Sunday, May 24, 2015

The Next Right Step



            I have been rejected more in the last three weeks than I have in my entire life. It started the day before graduation. Two hours before I had to take my last final to be exact. The job I really wanted, the one I had three interviews with, that I thought went really well, sent me a lovely email telling me I was great, but would not be working for them. I probably would have been fine if I hadn’t already picked out my new apartment in my new city. I probably would have been fine if my whole family hadn’t been in town reiterating over and over that they couldn’t wait to help me move for my cool new job they were so sure I’d get. I probably would have been fine if that rejection weren’t followed by five more over the span of two weeks.

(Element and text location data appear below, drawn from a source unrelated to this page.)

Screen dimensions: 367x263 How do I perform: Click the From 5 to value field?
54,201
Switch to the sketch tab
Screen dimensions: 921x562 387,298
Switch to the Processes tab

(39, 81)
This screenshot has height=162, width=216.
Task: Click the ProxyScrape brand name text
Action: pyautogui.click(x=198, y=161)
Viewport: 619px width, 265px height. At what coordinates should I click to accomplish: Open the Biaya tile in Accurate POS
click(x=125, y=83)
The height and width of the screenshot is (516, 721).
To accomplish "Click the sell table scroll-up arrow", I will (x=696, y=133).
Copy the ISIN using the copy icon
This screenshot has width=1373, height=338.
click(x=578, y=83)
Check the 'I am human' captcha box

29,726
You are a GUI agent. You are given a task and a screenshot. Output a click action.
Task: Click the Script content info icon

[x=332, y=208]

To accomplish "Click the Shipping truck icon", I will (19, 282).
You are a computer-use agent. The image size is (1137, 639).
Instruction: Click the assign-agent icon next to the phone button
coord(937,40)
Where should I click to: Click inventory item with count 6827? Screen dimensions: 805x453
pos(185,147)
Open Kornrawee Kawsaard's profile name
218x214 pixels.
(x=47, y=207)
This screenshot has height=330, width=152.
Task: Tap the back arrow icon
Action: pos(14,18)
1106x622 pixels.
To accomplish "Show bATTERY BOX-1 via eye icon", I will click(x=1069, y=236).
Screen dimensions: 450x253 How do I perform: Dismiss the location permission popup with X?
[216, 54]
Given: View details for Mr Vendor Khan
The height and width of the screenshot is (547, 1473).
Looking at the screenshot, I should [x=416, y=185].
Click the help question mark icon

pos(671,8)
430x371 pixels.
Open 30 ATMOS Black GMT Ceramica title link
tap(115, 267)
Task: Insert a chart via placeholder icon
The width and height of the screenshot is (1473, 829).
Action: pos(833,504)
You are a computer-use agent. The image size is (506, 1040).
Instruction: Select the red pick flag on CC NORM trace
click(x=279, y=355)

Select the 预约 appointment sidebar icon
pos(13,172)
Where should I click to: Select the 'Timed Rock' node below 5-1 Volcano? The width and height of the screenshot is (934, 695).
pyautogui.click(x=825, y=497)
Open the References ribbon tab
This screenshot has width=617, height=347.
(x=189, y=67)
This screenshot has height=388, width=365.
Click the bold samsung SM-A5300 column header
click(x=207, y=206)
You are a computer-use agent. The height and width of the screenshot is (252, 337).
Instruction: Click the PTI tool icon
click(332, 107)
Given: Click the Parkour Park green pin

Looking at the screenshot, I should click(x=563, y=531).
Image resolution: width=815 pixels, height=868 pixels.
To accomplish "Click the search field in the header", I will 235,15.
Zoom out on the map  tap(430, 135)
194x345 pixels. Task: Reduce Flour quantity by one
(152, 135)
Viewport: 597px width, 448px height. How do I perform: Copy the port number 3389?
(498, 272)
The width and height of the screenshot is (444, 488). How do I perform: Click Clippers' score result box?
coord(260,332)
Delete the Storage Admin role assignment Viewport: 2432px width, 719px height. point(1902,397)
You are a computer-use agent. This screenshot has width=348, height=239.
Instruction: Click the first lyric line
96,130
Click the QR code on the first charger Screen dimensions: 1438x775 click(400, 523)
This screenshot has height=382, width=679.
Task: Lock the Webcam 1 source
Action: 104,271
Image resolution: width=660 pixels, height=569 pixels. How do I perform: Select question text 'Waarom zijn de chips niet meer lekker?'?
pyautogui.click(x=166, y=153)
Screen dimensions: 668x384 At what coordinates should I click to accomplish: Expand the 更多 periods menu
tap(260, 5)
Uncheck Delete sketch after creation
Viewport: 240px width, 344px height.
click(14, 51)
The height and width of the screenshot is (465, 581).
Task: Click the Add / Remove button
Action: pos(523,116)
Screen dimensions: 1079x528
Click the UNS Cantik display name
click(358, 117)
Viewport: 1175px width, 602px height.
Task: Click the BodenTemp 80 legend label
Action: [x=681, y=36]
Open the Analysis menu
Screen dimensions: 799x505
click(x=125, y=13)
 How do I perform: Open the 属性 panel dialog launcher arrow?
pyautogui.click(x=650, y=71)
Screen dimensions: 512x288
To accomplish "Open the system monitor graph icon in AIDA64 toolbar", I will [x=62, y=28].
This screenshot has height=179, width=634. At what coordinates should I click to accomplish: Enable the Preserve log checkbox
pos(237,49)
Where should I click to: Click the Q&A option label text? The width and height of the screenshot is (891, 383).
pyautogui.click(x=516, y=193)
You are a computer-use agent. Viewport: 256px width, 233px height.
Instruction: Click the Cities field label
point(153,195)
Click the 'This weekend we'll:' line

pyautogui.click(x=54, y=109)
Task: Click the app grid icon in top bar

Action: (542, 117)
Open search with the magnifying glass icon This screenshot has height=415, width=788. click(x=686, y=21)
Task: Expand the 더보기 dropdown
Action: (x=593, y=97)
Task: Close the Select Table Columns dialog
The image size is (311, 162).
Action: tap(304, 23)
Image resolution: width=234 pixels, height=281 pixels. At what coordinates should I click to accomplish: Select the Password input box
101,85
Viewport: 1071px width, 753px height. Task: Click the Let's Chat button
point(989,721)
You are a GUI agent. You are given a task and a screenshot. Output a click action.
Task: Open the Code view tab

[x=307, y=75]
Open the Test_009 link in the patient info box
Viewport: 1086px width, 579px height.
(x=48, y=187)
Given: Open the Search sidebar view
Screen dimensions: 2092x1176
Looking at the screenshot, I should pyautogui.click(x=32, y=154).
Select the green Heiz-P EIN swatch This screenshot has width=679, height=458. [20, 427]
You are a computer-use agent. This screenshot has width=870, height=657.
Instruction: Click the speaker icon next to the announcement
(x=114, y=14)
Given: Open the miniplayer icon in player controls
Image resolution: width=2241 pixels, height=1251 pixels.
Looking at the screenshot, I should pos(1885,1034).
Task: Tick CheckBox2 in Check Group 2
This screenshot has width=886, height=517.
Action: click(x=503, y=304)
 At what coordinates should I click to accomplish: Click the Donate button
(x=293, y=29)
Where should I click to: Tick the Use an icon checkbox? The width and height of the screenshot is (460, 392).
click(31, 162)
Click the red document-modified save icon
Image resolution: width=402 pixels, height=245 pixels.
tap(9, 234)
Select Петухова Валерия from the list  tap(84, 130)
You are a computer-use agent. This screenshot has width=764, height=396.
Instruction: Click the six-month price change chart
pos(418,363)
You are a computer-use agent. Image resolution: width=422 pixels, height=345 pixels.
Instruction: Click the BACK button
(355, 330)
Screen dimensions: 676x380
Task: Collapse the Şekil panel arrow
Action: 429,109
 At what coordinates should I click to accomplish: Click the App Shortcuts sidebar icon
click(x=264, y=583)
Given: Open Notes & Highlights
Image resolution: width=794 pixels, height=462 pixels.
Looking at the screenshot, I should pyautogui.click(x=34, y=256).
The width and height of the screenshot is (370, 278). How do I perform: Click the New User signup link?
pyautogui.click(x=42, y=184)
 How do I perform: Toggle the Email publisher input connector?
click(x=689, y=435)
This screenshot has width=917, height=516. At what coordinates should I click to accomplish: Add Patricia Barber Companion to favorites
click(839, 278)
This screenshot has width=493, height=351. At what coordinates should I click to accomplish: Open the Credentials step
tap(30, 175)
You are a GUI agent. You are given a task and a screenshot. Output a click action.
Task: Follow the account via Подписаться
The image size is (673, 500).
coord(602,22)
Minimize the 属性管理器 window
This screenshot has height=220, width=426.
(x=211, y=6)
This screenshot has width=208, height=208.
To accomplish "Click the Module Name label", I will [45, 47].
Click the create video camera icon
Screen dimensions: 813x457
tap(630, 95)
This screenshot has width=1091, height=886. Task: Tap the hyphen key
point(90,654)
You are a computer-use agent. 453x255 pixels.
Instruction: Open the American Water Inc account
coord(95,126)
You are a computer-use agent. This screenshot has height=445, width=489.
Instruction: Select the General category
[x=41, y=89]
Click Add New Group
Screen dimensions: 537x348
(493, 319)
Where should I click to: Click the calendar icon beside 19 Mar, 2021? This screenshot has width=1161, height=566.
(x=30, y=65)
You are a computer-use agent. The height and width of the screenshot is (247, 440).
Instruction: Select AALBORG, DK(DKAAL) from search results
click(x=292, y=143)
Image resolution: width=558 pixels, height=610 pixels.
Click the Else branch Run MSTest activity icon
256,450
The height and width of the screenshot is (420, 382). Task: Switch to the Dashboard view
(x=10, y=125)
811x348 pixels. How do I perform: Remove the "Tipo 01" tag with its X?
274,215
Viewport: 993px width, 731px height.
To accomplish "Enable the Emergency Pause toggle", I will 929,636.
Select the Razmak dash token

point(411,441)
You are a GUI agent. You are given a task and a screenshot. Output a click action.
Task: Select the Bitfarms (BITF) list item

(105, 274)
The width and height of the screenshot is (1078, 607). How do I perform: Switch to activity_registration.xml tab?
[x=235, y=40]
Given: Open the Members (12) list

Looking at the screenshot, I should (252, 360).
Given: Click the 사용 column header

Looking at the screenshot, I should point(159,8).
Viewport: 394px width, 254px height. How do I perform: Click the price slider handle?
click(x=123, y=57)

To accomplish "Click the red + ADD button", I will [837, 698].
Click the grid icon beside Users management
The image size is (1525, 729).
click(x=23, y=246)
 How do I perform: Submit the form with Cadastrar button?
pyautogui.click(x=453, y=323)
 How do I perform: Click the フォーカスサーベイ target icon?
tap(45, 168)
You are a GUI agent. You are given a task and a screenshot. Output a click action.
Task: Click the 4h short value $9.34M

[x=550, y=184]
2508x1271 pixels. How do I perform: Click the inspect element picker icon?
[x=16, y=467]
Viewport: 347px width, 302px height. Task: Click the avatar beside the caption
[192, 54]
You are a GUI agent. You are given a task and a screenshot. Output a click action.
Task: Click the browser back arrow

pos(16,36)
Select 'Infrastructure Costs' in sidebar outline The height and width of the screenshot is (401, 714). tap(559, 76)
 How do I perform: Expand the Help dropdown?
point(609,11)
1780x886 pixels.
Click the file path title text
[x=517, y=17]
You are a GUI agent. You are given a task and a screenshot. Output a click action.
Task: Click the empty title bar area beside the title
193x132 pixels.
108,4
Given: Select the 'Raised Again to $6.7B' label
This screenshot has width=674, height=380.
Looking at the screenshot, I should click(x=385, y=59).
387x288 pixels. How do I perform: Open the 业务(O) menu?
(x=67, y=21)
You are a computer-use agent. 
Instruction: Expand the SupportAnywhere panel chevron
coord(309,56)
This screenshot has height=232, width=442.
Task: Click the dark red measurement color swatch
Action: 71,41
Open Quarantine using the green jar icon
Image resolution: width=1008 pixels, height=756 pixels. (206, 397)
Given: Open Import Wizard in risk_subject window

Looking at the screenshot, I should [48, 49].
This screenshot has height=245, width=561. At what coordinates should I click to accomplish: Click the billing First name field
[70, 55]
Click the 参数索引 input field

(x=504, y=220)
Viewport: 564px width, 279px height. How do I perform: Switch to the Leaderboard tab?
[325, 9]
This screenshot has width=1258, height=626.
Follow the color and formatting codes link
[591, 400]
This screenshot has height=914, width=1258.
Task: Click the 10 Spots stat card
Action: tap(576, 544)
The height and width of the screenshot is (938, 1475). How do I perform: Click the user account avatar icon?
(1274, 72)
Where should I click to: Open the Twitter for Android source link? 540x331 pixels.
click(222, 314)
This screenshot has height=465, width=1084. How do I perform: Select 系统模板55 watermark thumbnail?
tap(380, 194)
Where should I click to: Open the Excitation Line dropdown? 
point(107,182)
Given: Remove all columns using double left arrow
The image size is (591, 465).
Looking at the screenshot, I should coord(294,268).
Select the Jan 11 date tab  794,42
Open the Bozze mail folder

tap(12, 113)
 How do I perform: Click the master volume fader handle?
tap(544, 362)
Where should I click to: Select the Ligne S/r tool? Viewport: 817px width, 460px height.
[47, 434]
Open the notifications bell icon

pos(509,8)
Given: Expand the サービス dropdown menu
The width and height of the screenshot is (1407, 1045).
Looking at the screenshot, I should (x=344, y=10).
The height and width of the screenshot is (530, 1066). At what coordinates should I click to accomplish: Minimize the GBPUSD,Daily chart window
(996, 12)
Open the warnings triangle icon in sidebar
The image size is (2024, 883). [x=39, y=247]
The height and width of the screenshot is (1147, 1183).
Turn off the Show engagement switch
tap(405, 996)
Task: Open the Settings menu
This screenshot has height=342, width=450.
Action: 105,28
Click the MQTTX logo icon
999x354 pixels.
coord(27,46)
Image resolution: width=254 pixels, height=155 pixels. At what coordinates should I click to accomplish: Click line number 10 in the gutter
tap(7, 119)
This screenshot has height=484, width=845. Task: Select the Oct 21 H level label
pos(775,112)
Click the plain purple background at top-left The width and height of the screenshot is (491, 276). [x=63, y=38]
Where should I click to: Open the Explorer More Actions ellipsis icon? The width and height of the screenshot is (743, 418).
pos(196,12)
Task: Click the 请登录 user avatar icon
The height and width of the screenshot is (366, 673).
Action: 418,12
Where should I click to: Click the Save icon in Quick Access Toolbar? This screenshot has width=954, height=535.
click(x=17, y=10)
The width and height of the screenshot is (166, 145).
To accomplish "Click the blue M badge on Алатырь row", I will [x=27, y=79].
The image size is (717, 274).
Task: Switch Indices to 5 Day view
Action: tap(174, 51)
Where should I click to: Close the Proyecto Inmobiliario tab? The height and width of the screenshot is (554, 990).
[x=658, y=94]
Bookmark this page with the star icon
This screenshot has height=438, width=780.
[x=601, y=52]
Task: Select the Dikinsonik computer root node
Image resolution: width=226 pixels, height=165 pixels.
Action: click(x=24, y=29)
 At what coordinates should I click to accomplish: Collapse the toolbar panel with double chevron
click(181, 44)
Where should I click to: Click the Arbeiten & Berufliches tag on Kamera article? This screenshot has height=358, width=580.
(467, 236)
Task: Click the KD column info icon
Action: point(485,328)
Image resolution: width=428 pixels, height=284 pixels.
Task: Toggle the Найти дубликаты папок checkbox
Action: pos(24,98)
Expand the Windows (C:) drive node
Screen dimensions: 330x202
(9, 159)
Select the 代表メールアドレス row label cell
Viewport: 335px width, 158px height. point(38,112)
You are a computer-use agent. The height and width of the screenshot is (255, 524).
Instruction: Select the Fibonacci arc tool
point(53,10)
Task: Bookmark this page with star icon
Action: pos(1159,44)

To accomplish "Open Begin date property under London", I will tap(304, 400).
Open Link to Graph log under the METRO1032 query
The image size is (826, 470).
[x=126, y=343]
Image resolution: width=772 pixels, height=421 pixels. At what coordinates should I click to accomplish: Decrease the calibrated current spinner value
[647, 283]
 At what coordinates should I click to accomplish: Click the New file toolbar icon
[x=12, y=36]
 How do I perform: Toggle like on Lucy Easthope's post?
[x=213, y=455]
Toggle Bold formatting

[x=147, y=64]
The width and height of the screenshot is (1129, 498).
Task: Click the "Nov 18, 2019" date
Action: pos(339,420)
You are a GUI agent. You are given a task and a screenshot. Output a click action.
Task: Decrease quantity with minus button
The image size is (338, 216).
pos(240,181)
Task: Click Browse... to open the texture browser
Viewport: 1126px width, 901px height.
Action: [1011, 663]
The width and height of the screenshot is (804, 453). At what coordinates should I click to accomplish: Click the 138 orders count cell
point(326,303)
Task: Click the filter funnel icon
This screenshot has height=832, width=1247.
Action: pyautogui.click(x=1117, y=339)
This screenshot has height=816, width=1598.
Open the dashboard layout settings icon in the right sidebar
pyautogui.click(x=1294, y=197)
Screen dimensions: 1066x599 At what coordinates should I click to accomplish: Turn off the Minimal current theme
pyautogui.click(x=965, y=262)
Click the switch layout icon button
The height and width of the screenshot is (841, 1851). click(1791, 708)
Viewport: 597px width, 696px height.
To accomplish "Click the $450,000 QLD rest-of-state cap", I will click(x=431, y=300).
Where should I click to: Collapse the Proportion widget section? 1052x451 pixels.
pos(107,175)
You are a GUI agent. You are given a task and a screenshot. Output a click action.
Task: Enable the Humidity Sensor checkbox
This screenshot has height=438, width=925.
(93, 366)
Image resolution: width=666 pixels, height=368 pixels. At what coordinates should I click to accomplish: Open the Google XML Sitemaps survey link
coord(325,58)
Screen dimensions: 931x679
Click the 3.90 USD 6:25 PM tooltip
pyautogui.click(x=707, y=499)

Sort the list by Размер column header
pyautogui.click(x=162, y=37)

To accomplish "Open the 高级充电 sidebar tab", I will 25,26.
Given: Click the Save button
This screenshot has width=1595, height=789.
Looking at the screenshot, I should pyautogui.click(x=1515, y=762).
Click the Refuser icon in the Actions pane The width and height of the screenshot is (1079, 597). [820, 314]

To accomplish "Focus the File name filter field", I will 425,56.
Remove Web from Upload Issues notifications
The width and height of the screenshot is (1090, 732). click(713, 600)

            It is not that I am un-fine, exactly. But as an already sensitive person, this has just sent me on a particularly rough emotional roller coaster. Depending on the moment I sway between “I’m fine, I’ll just go where the wind takes me…” to “Where am I going to be in 10 minutes, in 10 months, in 10 years?!”  Mostly, I have been struggling to trust. Trust that God loves me, trust that there is good in all of this, trust that I have a purpose that I will eventually find, and have something to do with my life. I hate this. I hate not knowing the end of my story. Not just in the broad sense of wanting to know what the rest of my life has in store, but in a much more immediate way. Once the lease on my current apartment runs out (In just over 2 months) I have no clue what to do, where to go, how to live my life. I just have to trust, and I hate it.
           
Last week in church we were talking about Peter. In Matthew 14:22-36 Jesus walks on water in the midst of a storm, and calls Peter out of a boat to join him. Peter steps out of the boat and starts moving towards Jesus. But the passage says that when Peter saw the storm around him, he began to sink. When he takes his eyes off of Jesus, and notices the storm, and the waves, and the wind around him, he sinks. I ask God to help me trust all the time. I ask him, like Peter did, to call me out in faith to walk on water with him. But when he actually gives me the opportunity to walk with him, to trust him, I look not to his face, but instead notice the storms that surround me, and I sink. I think it is easy for me to ask things of God without really understanding what I am requesting. When I ask God to help me trust, or really to help me with anything, what I really mean is I would like my life to be calm and easy. I would like to wake up one day with all of the characteristics of Christ I didn’t have the day before. I don’t want to actually use any of my new found strength in Christ; I just want to know they’re in my arsenal.

If I am being really honest:

I want to be healed without first being broken
I want courage without having to face my fear,
I want hope without experiencing despair,
I want joy without knowing sorrow,
I want to trust without having to walk through a storm.
I want the end result in my life, but I reject the process to get there.


            This season I am in, this season of not knowing, of what feels like free falling, I reject it daily. I reject it because it is making me face things I don’t like about myself. I have realized how tightly I cling to control, how often I worry what others are thinking of my life choices, how scared I am to let go and just move forward, to trust God for the next right step. But that is where I am. I am trusting for the next right step. I am slowly letting go control, and the more I give it up the more I realize I never had any to begin with. I don’t know what the next year, or even the next few months hold for me. I haven’t had any divine revelations, or obvious signs from the Lord as to what I should do next in life. I do know that I where ever I go, whatever I do God goes before me to prepare the way. I know that if I keep my eyes on him and not on the storms around me I can begin to trust without boarders, and walk wherever God leads me. I know I can be confident in God to show me the next right step.